I just downloaded the summer tourist guide for our area. Tons of stuff in here we’ve never tried and some we didn’t even know about. We’re ready to go!

Try Geocaching

This one might seem oddly specific to be given its own category, but few things have helped us explore our local area quite like geocaching. If you’re not familiar with this activity, it’s basically a treasure hunt using GPS coordinates to find a hidden cache. Caches vary in difficulty, size, and content. Check out geocaching.com for more info. When we first started we used a specific GPS device, but these days, there’s an app for that. So just about anyone can try it out without needing any special equipment. The thing is, just about anyone can place a cache just about anywhere, within reason. Most people place them close to home, so they can maintain them, but also somewhere of significance to them. You can search for caches near a specific address or near your current position within a certain radius. But in the process of pursuing the correct coordinates, we have discovered new trails, parks, bridges, and other locations that we never knew were there. It’s also fun for kids (of all ages) to be looking for a hidden treasure, following the coordinates and learning about maps, distances, and cardinal directions along the way.

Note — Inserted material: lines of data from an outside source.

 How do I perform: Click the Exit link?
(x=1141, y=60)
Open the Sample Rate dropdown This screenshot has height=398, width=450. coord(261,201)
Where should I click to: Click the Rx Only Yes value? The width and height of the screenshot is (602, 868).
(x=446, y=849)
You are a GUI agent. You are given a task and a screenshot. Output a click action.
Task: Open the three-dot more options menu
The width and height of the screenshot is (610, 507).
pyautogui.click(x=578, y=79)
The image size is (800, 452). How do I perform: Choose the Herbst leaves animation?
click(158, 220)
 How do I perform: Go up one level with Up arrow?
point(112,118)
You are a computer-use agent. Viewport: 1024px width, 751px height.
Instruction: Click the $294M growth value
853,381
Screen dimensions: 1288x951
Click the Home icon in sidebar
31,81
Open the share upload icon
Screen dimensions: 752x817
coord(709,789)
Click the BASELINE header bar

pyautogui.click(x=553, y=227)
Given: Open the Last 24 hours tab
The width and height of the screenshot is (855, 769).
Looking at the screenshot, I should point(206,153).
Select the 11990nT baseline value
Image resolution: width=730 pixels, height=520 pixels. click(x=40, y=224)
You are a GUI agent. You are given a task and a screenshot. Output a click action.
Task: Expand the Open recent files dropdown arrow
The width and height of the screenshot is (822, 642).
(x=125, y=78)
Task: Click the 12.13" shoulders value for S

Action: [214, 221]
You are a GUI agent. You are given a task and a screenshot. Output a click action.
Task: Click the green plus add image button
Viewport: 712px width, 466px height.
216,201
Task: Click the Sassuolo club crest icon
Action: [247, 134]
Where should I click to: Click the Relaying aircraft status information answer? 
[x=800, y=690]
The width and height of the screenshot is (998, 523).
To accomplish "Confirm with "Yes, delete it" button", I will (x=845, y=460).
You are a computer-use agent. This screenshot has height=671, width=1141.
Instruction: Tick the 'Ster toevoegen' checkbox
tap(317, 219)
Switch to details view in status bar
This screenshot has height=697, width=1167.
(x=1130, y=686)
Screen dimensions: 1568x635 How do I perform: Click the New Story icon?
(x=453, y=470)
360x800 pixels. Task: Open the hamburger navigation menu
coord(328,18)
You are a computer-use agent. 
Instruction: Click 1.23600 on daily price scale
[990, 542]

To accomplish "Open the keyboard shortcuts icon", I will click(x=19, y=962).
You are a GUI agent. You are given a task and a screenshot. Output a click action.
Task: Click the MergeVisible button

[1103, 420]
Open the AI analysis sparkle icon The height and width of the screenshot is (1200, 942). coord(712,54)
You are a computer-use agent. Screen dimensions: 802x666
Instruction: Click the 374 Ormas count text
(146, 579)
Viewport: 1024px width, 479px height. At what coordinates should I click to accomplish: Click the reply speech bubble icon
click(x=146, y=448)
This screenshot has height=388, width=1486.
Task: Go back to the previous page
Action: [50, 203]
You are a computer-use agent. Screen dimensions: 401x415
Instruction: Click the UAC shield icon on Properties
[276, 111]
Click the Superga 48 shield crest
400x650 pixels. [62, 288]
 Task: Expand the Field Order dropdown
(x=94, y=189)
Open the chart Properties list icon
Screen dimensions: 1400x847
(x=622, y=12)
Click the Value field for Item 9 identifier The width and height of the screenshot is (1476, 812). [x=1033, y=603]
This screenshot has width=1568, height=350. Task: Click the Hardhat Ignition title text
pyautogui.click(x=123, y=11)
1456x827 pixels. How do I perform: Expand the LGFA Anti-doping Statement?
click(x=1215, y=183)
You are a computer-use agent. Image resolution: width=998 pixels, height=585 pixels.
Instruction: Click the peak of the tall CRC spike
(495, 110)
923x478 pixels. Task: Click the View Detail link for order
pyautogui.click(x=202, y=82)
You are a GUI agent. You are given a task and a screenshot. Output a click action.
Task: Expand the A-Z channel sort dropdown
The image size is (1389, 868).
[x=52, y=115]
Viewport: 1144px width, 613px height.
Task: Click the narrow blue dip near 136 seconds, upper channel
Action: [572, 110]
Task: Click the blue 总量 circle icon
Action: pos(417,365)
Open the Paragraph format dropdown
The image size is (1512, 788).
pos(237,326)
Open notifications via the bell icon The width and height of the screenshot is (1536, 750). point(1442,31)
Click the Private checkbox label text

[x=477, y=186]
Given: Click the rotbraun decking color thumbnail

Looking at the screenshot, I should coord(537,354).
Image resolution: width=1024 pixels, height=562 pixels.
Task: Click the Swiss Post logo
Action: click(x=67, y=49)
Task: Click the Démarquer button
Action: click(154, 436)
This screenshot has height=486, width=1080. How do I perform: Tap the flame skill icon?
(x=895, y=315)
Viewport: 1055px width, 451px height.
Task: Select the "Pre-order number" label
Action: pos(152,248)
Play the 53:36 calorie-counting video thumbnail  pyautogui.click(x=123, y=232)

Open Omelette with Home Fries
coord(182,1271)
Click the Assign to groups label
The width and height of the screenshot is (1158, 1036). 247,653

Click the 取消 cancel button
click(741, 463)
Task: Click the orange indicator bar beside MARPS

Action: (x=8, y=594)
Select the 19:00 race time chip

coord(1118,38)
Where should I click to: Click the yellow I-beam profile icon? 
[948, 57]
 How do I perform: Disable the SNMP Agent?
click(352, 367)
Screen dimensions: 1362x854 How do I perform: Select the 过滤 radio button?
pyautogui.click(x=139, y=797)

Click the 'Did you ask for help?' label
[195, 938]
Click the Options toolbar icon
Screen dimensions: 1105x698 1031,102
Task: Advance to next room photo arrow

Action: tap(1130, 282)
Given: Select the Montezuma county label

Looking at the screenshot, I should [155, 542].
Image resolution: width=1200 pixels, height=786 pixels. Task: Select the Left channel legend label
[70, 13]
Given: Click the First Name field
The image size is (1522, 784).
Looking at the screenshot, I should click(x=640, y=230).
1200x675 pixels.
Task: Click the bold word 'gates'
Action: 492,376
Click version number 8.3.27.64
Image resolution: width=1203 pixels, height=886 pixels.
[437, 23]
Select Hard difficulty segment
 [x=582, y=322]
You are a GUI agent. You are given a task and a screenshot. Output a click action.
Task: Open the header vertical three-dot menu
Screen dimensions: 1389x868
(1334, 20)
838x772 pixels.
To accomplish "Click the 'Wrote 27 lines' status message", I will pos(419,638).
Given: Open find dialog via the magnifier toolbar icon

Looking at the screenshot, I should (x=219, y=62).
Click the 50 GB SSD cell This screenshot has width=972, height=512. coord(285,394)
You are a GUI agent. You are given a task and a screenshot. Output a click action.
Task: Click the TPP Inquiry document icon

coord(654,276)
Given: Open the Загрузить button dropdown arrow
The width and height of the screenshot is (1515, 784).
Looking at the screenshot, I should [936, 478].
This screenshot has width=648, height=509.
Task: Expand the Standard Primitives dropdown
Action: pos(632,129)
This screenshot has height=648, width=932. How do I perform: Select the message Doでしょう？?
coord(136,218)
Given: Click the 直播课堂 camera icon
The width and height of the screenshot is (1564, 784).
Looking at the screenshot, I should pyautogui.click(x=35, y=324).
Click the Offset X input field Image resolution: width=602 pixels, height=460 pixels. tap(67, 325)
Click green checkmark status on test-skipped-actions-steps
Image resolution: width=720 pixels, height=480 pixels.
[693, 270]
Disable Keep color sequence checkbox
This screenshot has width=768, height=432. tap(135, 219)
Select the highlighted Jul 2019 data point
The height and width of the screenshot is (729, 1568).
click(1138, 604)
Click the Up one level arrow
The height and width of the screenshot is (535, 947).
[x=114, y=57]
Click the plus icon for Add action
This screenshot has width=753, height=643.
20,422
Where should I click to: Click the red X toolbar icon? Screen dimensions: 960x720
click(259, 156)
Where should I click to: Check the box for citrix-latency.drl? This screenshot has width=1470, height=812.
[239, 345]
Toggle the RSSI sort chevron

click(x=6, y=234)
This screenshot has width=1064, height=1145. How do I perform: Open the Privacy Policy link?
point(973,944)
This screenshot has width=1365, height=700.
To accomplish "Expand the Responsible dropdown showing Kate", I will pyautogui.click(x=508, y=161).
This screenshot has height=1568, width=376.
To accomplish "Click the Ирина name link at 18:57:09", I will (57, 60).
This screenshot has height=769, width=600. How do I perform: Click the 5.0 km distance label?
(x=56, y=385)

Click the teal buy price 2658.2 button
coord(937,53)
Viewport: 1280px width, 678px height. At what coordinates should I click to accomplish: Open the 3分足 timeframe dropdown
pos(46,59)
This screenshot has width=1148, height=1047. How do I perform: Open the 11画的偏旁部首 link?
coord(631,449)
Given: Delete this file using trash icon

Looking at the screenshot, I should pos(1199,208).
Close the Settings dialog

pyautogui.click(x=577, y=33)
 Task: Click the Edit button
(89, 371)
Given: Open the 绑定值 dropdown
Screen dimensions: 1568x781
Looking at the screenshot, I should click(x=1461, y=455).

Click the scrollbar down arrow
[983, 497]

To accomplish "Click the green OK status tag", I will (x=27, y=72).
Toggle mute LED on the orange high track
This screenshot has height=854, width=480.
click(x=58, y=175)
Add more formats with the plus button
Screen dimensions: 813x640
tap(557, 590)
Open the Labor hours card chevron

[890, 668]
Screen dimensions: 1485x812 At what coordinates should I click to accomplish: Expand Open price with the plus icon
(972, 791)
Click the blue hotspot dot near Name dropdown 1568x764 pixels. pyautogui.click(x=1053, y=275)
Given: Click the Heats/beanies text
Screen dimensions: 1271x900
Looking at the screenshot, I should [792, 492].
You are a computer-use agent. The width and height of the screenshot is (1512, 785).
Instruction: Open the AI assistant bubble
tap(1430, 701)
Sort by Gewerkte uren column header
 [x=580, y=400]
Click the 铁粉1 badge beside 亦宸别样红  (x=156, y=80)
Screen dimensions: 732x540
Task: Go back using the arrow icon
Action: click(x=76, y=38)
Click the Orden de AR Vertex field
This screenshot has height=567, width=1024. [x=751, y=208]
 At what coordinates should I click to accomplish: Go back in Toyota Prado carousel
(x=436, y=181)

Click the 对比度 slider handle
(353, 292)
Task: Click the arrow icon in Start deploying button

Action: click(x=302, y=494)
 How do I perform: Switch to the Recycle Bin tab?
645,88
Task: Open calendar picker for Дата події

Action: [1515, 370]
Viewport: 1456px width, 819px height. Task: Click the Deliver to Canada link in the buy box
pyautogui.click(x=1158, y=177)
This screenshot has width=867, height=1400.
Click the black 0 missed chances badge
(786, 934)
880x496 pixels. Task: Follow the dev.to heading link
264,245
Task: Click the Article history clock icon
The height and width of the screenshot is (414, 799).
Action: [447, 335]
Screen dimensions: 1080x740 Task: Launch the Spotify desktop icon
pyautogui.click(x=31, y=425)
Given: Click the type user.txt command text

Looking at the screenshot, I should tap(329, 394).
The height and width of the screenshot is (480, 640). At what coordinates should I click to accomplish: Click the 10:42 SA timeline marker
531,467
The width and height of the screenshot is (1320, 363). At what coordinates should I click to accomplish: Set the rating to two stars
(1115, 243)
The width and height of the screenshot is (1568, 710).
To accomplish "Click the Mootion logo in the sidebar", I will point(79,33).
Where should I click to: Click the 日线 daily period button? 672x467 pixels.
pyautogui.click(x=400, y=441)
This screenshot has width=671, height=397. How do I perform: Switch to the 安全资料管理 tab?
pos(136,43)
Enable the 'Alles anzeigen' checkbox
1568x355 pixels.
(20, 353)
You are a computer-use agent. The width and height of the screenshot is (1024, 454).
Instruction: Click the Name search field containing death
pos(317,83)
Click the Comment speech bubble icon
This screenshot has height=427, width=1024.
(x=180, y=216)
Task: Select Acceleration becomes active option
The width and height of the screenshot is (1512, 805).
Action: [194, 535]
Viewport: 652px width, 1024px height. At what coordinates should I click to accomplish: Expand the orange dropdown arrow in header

Peter showing off a cache we found last fall

Visit Libraries

I love libraries. It always amazes me how few people go to their local libraries anymore. Sure most of us aren’t using the encyclopedias to write reports on Germany or blue whales anymore, but there are so many other great things about libraries that can’t be replaced by Wikipedia. Most libraries allow you to borrow movies and music, use computers to access specific software or databases, and let’s not take for granted that you can take books home and read them – for free. When it’s free, maybe you’ll risk trying a new author or genre that you’re not sure you’re going to like. Maybe listening to audiobooks on your daily commute is a way to find a little extra time to read. Our local library has even added a cafe that is the cheapest in town. A lot of libraries offer a story hour for kids and are gearing up for any variety of summer reading programs. I love taking the kids there and unleashing them in the children’s section. They can browse those books for hours, and even though I try to set limits on how many we will check out, they know they can usually convince me to add just a couple more. Yes, you have to keep track of the books you’ve borrowed and remember to take them back, but we’ve made it a part of our routine so it’s not that hard. And when things are busy or we get off of our routines, the library sends me an email when the due date is approaching. So if you haven’t explored your local library recently, add that to your summer explorations. Even if you have, why not try something new or ask a librarian for a recommendation?

stacking blocks
Our library also has boxes of puzzles and counting/stacking blocks if you ask the children’s librarian. Cannot believe that this picture is 2 years old already, but that’s a whole other story. Time. Sigh.


Anyone else sticking closer to home this summer? How are you still finding ways to explore and learn new things? What would you add to this list?